Bounce by Matthew Syed – implications for learning and teaching
Its been a great break over Christmas and New Year and I managed to find time for a bit of leisure reading. One of the non-cycling books I read was the 2010 classic Bounce by Matthew Syed which provides a very readable perspective on the importance of sustained purposeful practice in the achievement of excellence in sport and other pursuits rather than talent or genetic make up being the most important determinant of success. I made a few notes of the implications for learning and teaching of the ideas raised in this book:
- Deliberate practice to achieve excellence needs to be considerable, sustained and focus on things you can’t do well. Syed refers to Malcolm Gladwell Outliers who notes that most top performers practice for around 1000 hours a year and have done so for at least 10 years (the 10,000 hour rule). This level of practice and experience is required for world class performance in a discipline so is not necessary for the levels of mastery required in education.

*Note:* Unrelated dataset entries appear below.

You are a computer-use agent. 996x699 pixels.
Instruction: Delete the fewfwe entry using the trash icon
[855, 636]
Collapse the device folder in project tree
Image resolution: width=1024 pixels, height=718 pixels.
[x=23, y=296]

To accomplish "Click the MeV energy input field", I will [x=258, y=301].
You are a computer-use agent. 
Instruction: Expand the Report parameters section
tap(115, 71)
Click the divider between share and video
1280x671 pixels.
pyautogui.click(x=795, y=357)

- Feedback is vital for improvement and learning activities should be designed to focus on the most important skills and also to maximise the potential for feedback available to the learner when they practice these skills. On page 100 Matthew Syed describes how a trainee doctor on a breast scanning placement will have relatively few opportunities to diagnose a scan that exhibits cancer symptoms and also the time taken to take a tissue sample and laboratory diagnosis means that feedback is limited only to other professional opinion. A much more powerful learning experience is available through access to a database of scans where laboratory diagnoses are available for each so each decision can be immediately reviewed for feedback.

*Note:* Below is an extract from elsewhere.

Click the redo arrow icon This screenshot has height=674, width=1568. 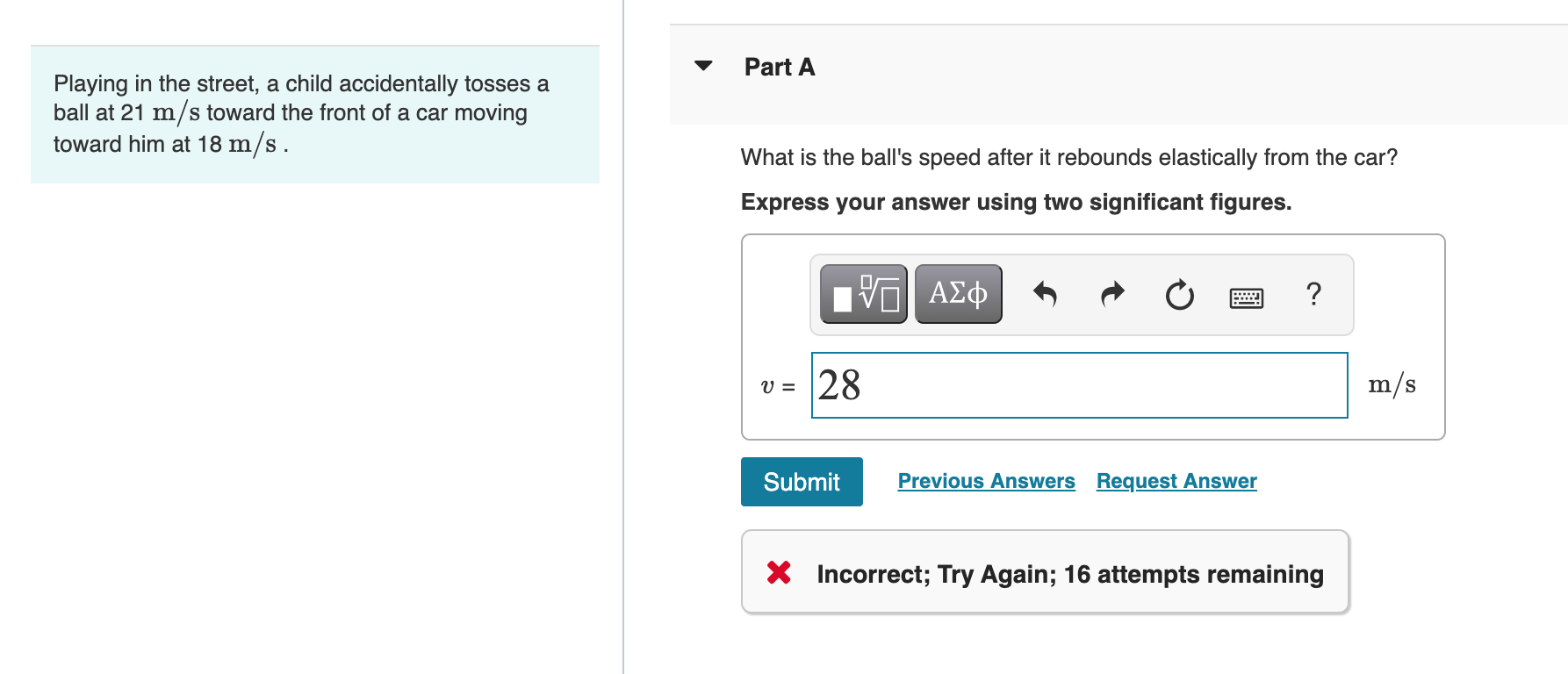click(x=1112, y=294)
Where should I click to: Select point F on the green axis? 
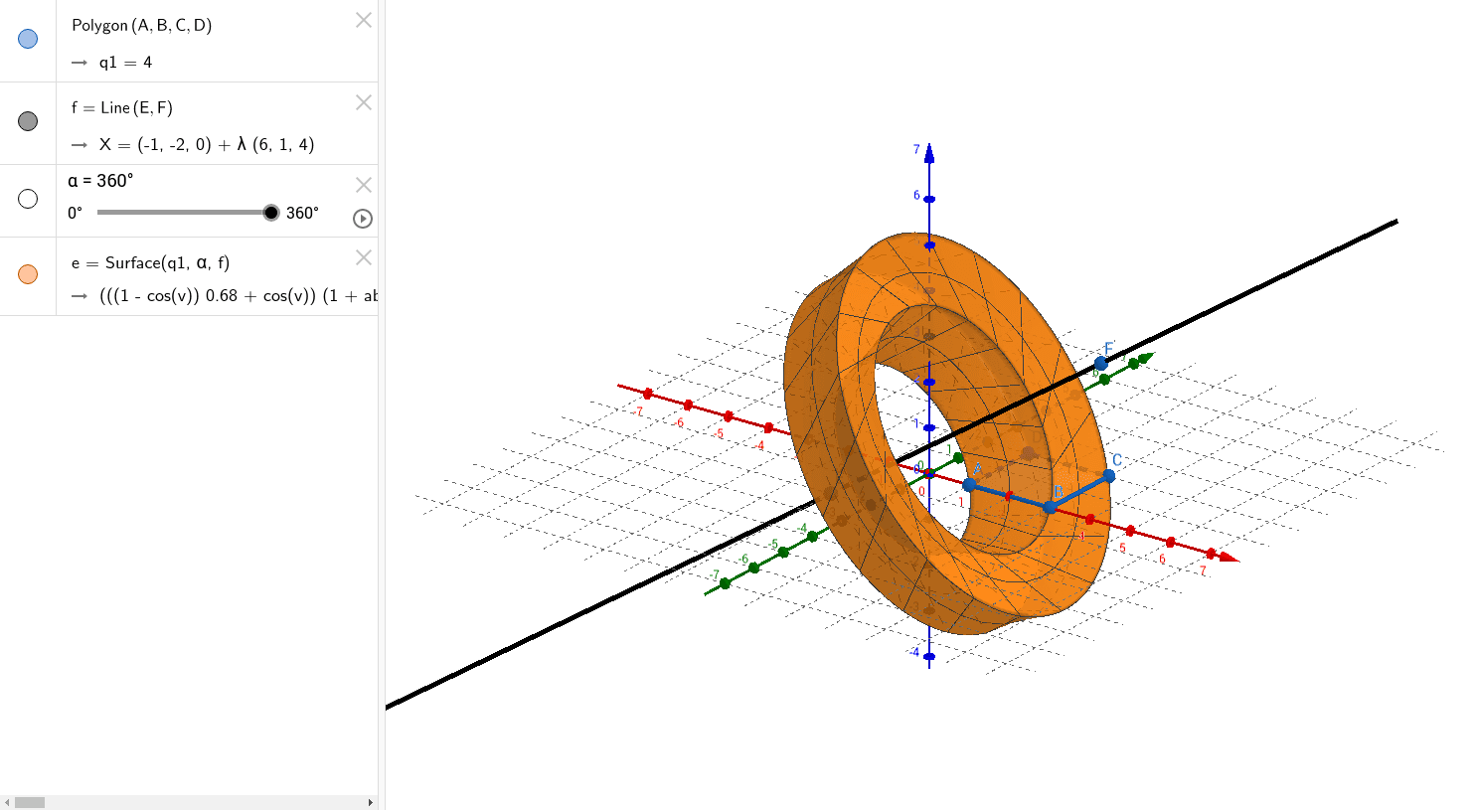[1101, 363]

- Matthew Syed (page 114) refers to experiments by Carol Dweck (1978) in which she distinguished between two types of mindset which influence that persons ability and willingness to learn. A fixed mindset reflects the view that ability relates to talent (genetics) and therefore if an activity is found to be difficult it is better to move on rather than persevere. A growth mindset is based on the understanding that ability is achieved through practice and so tasks that are initially found difficult can be improved through effort. One skill where the fixed mindset is apparently particularly prevalent is mathematics “I’m no good with numbers…”. So in teaching we need to foster a growth mindset and in 1998 Carol Dweck (Syed 2010 page 121) showed that the words and phrases used in feedback provided to students can either reinforce or change these mind sets. The bottom line from this study is that feedback should praise effort rather than draw attention to any perception of ability.e.g. “Well done, you must have worked very hard at this” rather than “Well done you are obviously very talented at this”
I really enjoyed this book and found these insights very useful for reflecting on teaching practices. Next I intend to read the “The Sports Gene” by David Epstein (2013) which would appear to take a quite different perspective and highlights flaws in the 10,000 hours rule. I intend to write a similar reflective post on this book with further lessons for teaching and learning that hopefully don’t undermine the ones listed here!